Der eigentliche Gründer der Galerie ist der Herzog Christian Ludwig, welcher im Jahre 1756 starb.
Die Zahl der Gemälde, welche derselbe bereits vorfand, ist eine sehr beschränkte; aber auch die seit
seinem Tode gemachten Erwerbungen sind, abgesehen von der hier nicht in Betracht kommenden
Abtheilung der neueren Meister, verhältnissmässig nicht zahlreich. Das lebhafte Interesse des Herzogs
Christian Ludwig an den bildenden Künsten fand im blossen Sammeln der alten Gemälde keine volle
Genugthuung; der Fürst suchte auch eine Zahl namhafter Künstler der Zeit, Deutsche wie Fremde,
dauernd oder vorübergehend an seinen Hof zu ziehen oder doch für sich in umfassender Weise zu
beschäftigen. Dadurch entfaltete sich in Schwerin kurz vor der Mitte des Jahrhunderts ein so reges
Kunstleben, wie es kaum eine zweite kleinere deutsche Stadt gleichzeitig aufzuweisen hatte. Die zahl-
reichen Gemälde der Galerie von einem Denner, Finndorf, Dietrich, Thiele, Oudry und anderen Malern
des vorigen Jahrhunderts verdanken den nahen Beziehungen des Herzogs Christian Ludwig zu diesen
Künstlern ihre Entstehung oder Erwerbung. Die Gemälde der älteren Maler, insbesondere die der hollän-
dischen und vlämischen Meister des siebzehnten Jahrhunderts, welche in der Schweriner Galerie unser
Interesse in weit höherem Grade fesseln als jene Werke einer schwächlichen Epigonenkunst, erwarb der
Herzog im Kunsthandel. Wiederholt wurde der Kammerdiener von Hafften, auf dessen Kenntnisse der
Herzog sich verlassen konnte, zu Ankäufen von Gemälden in die Niederlande geschickt. Von hier erhielt
der Herzog schriftliche und gedruckte Verzeichnisse von Sammlungen, die unter den Hammer kommen
sollten.
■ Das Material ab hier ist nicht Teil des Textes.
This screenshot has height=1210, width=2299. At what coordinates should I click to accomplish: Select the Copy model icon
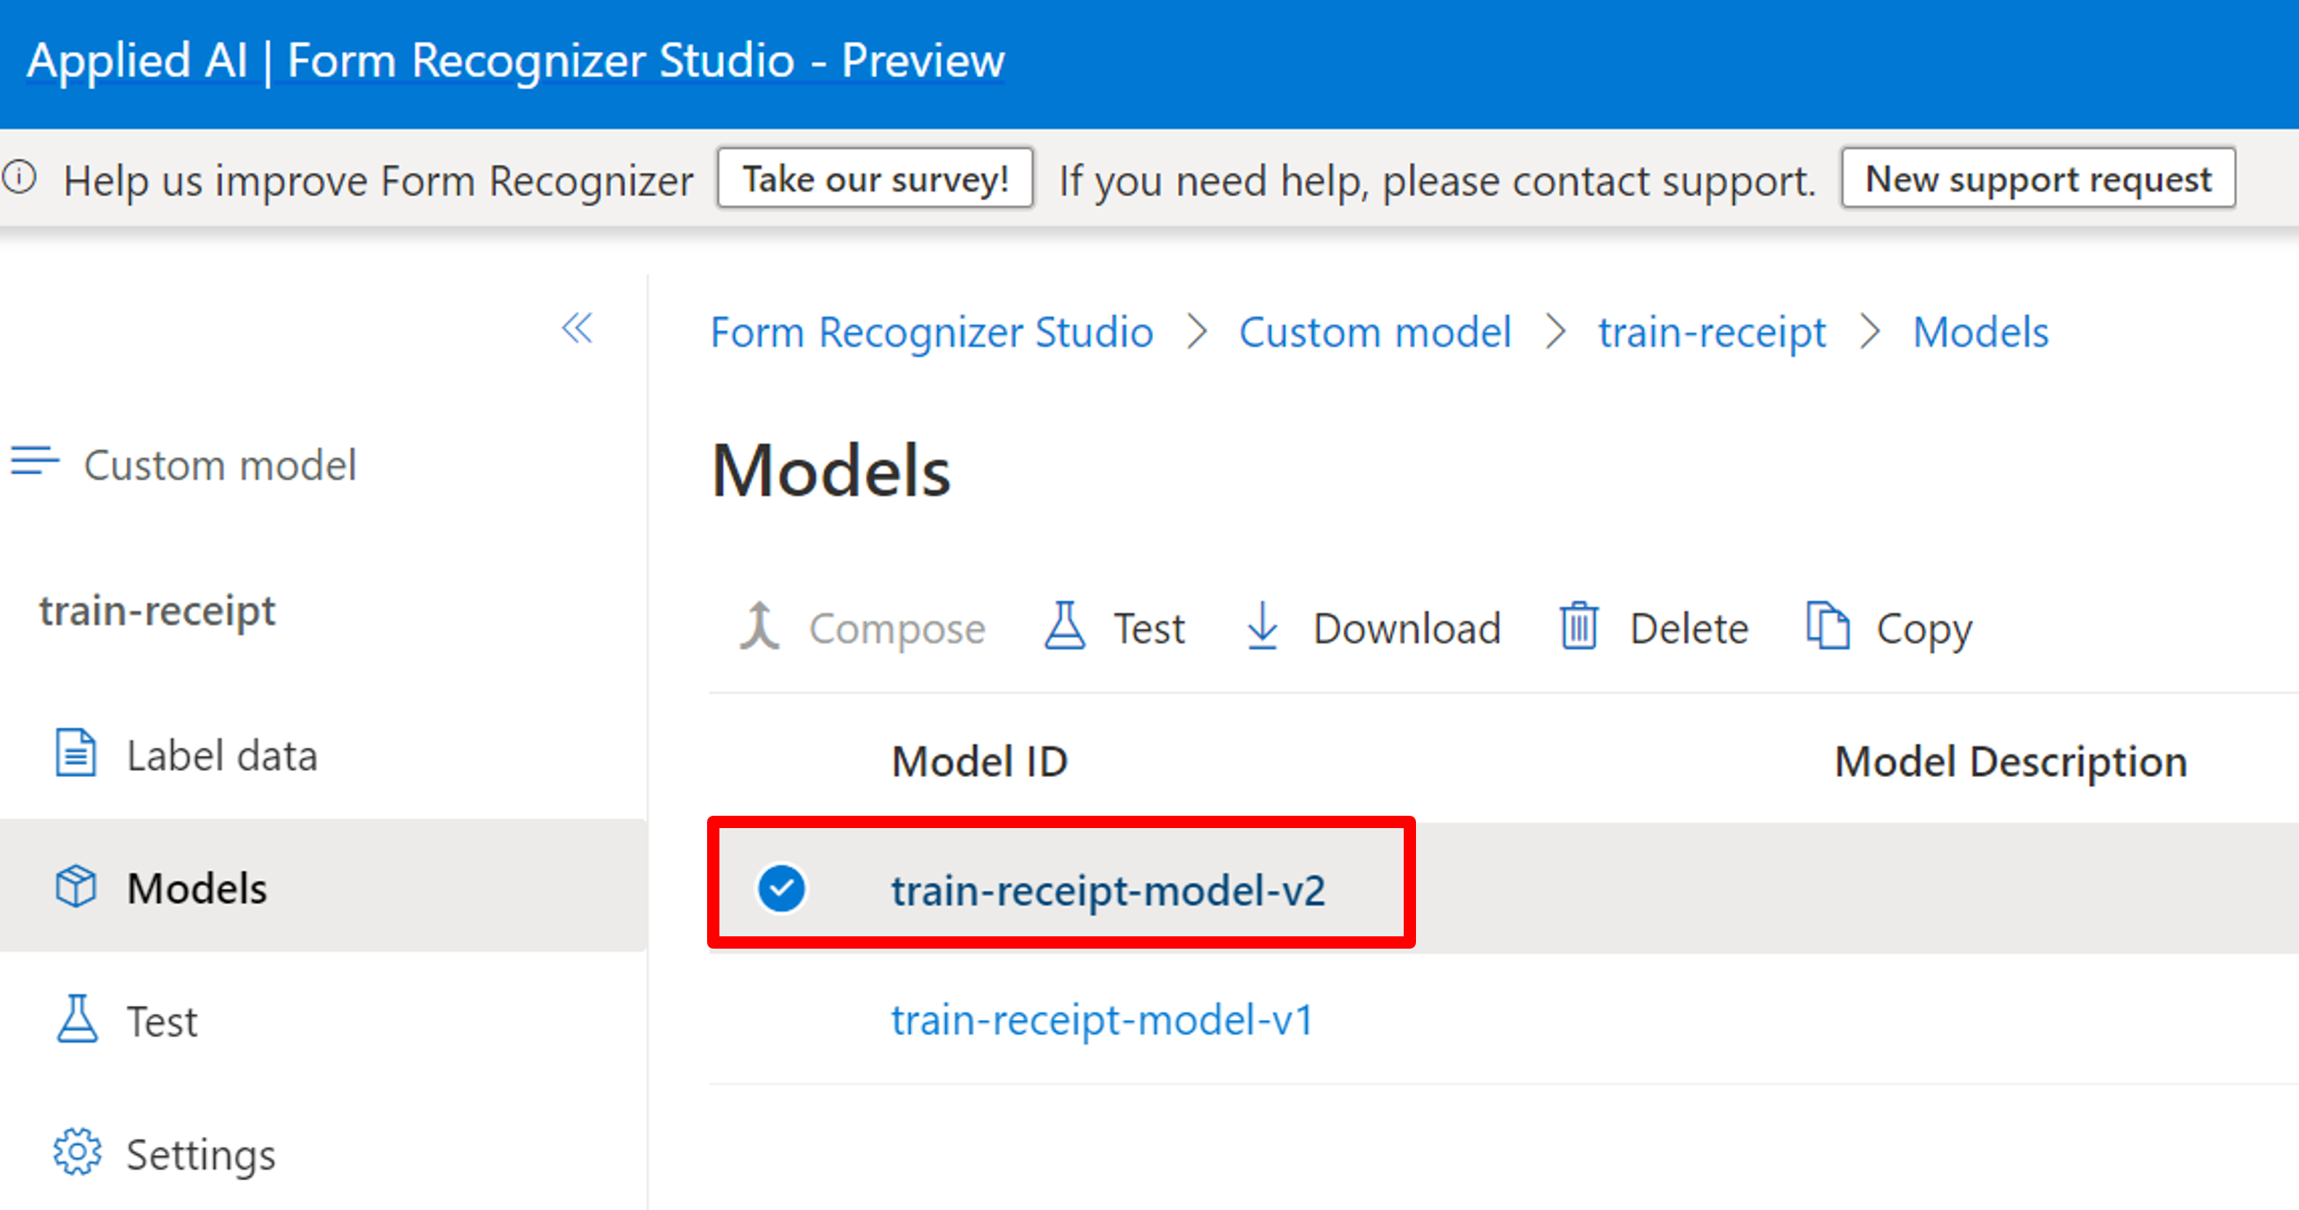tap(1828, 626)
Der Herzog sah diese selbst auf's sorgfältigste durch, bezeichnete diejenigen Stücke, welche er
(vorbehaltlich der Prüfung durch einen Sachverständigen) für wünschenswerth hielt, gab eigenhändig
seine Limiten und liess durch seine Cabinetsräthe in ausführlichster Weise Correspondenz darüber
führen. Zu den Agenten, deren er sich zu den Ankäufen bei solchen Versteigerungen bediente, gehörte
unter Anderen der bekannte Kunstschriftsteller J. van Gool im Haag und der Maler G. Dom. Waerdigh
in Hamburg. Denn auch die Hamburger KunstauHionen fanden die gebührende Berücksichtigung.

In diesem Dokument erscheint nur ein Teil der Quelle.